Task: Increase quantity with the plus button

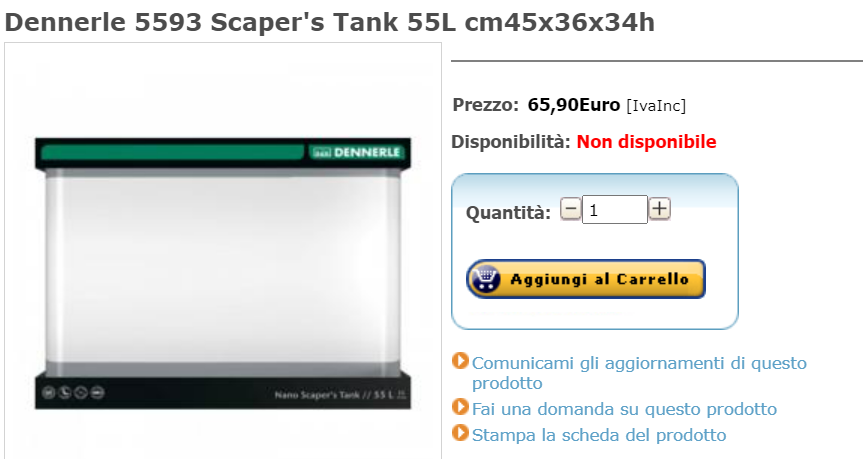Action: pos(659,209)
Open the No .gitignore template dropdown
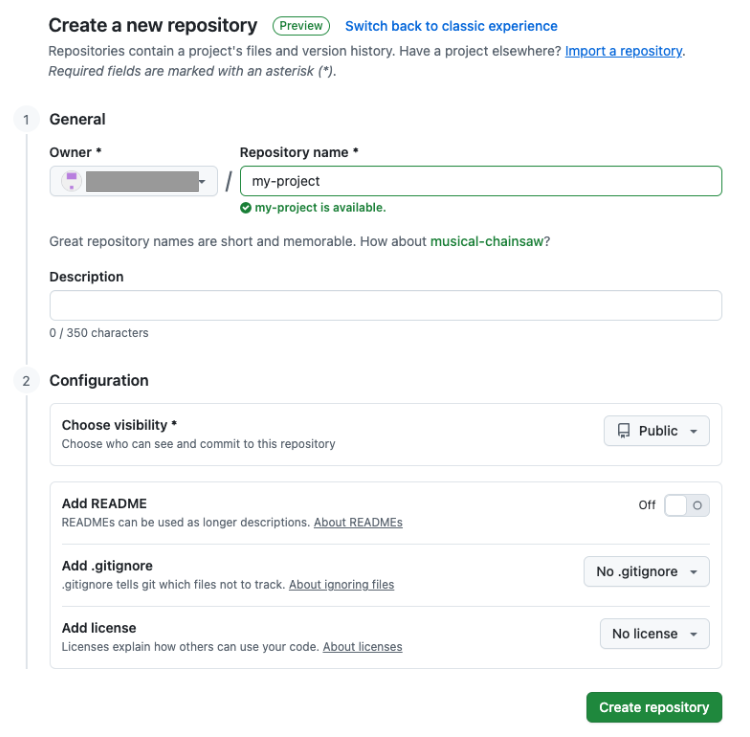 pyautogui.click(x=646, y=572)
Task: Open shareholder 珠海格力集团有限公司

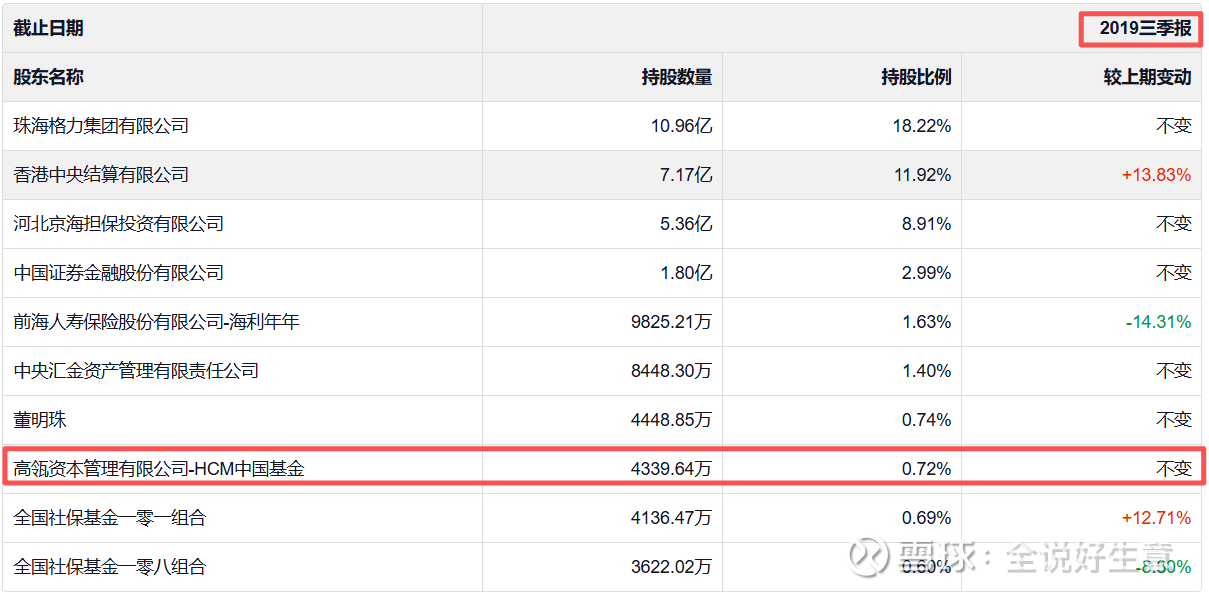Action: 101,126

::::

- WORK INSTRUCTIONS -
Give back every line of the material above word for word, leaving out the pictures.

- SOLUTION -
Task: Increase quantity with the plus button

Action: pos(659,209)
Open the No .gitignore template dropdown
 pyautogui.click(x=646, y=572)
Task: Open shareholder 珠海格力集团有限公司

Action: 101,126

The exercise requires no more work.